Más allá de sus detalles técnicos, la cuestión de las pensiones tiene un muy amplio significado cultural. Se trata de la capacidad de la política para achicar la sombra del futuro que, en una sociedad como la chilena, se acrecienta y se vuelve cada vez más incógnita. Ello es fruto, claro está, de los mismos o parecidos factores que explican el bienestar: individualización, competencia, alto consumo. Lo que hace hoy incierto el futuro es lo mismo que hace posible el bienestar del presente.
Y de nuevo aquí aparece otra de las inevitables contradicciones culturales del capitalismo.
Porque, al revés de lo que ocurría en el capitalismo originario (ese cuyas afinidades electivas describió Weber), hoy no es el ascetismo aquello que la cultura estimula, sino el consumo. Como lo advirtió brillantemente Tocqueville, la clase media, hoy casi el 60% de los chilenos y chilenas, está abrazada por una pasión, la pasión por el consumo.
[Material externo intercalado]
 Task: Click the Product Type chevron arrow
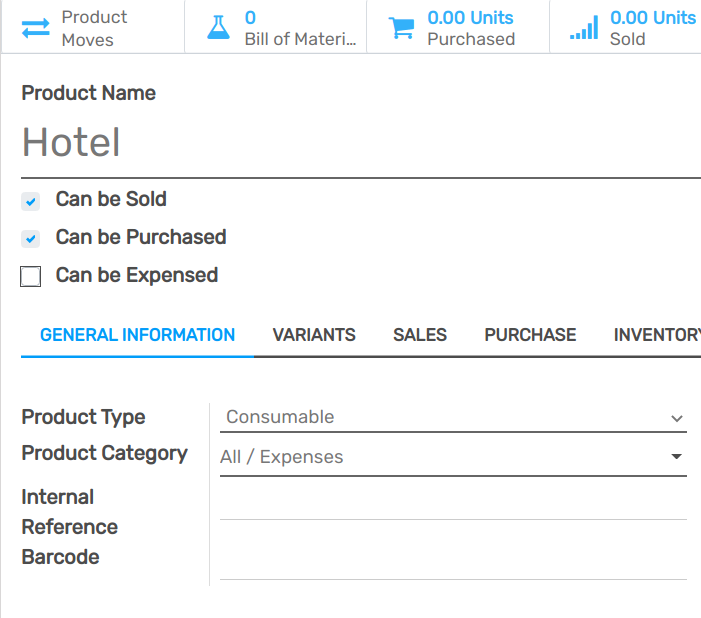click(x=677, y=418)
Y en esas condiciones es inevitable que con pareja intensidad se busque la gratificación inmediata que da el consumo y que, a la vez, se reclame protección por el futuro, para esos días en que las flechas del destino (la vejez, la enfermedad) acierten.
Y aquí sí que se requiere de una política contracultural (de esas que tanto apeteció el gobierno de la presidenta Bachelet): una cierta contención de la gratificación inmediata para enseñar la preocupación individual por el futuro y, a la vez, el abandono de la idea que cada uno debe rascarse con sus propias uñas e internalizar solo y sin ayuda la inevitable herida del tiempo. Aunque suene sorprendente, se trata de dos principios que hoy van a contrapelo de la espontaneidad de la cultura.
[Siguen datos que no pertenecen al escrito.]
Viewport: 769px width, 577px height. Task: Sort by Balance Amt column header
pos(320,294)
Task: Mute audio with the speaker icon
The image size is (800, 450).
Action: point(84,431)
Se trata de un problema que, al igual que el del aula, pone a prueba la capacidad de la izquierda y la centroizquierda para tejer ideas adecuadas a los desafíos que experimenta la sociedad chilena.
Y es que así como el tema de la seguridad en el aula requería mucho más que la simple invocación del ideal democrático, el tema previsional demanda mucho, muchísimo más, que el simple anhelo de solidaridad.